■ **REQUIRED TASK**
Rewrite the listing below, swapping "pixels" for "px" wherever it occurs and keeping everything else the same. Leave the pictures out of your answer.
────
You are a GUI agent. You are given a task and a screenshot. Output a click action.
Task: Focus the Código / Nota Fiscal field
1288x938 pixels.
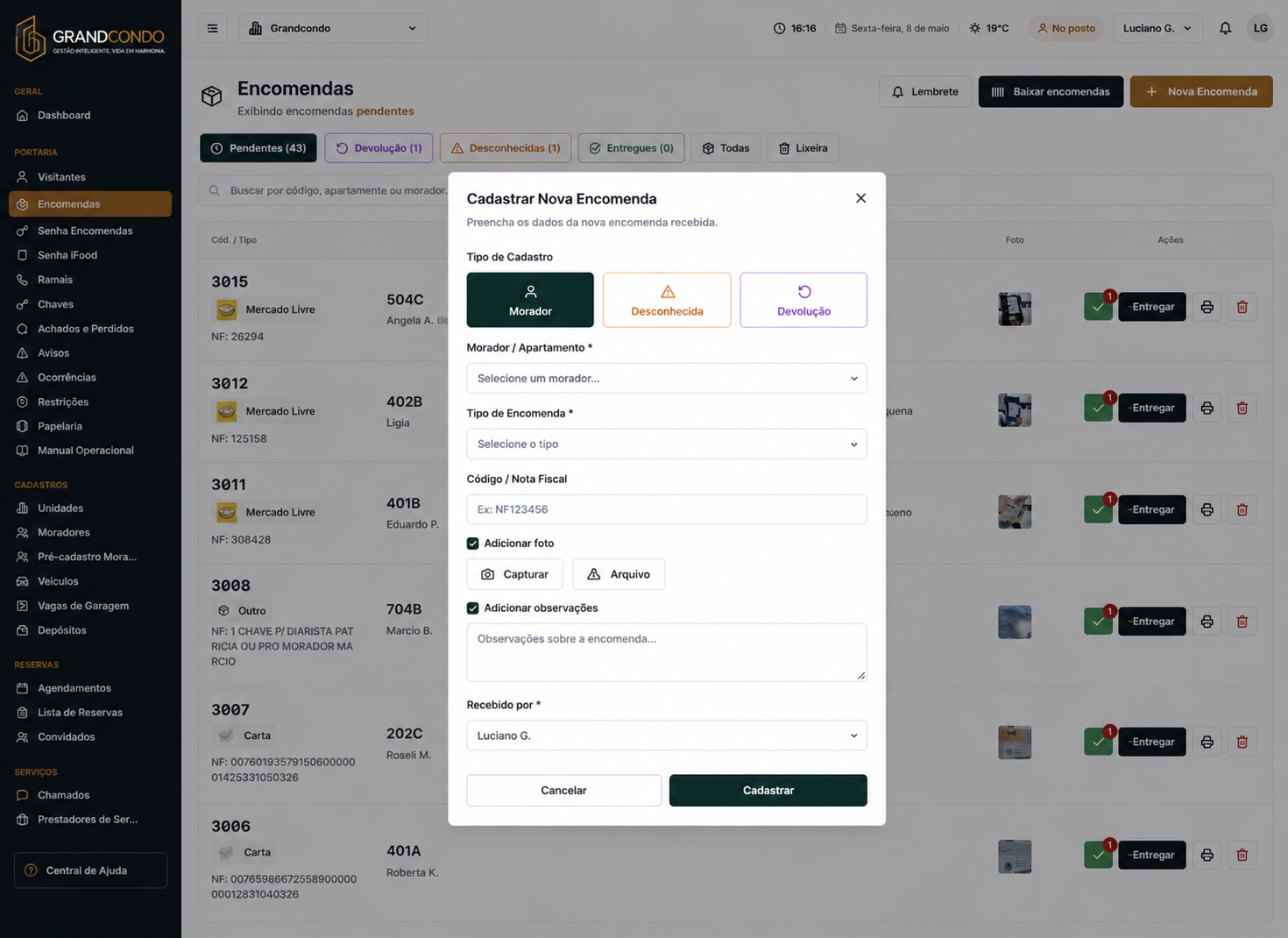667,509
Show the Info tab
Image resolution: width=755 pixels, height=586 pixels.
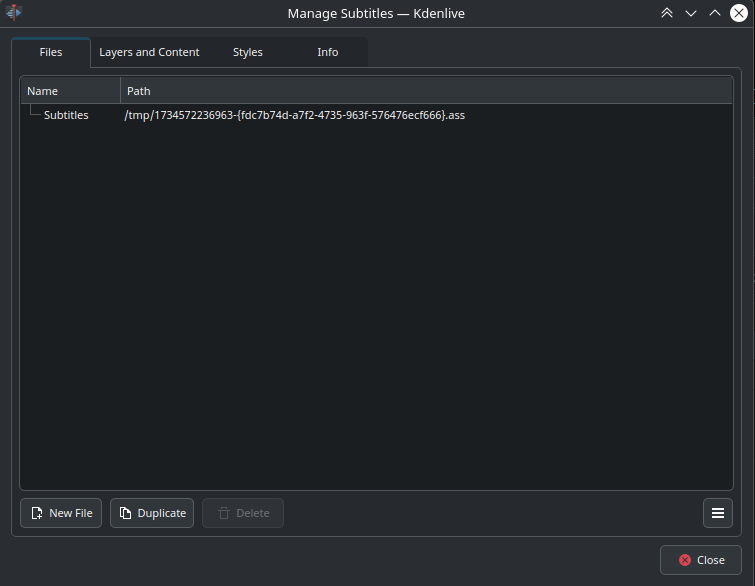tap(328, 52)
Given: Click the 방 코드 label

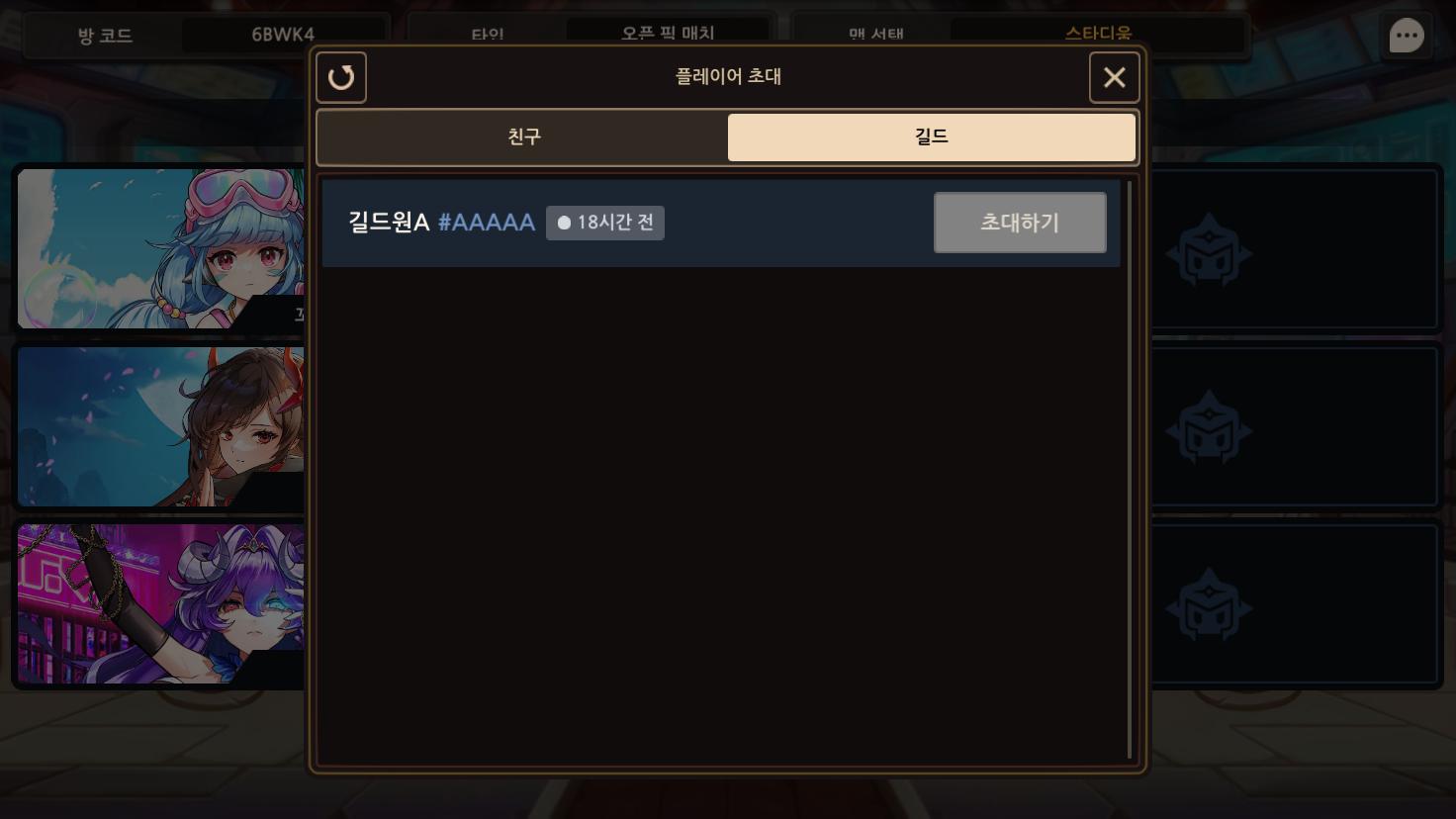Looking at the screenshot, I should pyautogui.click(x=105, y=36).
────
■ **EXPECTED OUTPUT**
You are a GUI agent. You are given a task and a screenshot. Output a click action.
Task: Focus the Código / Nota Fiscal field
1288x938 px.
667,509
Show the Info tab
Image resolution: width=755 px, height=586 px.
tap(328, 52)
Given: Click the 방 코드 label

Looking at the screenshot, I should pyautogui.click(x=105, y=36).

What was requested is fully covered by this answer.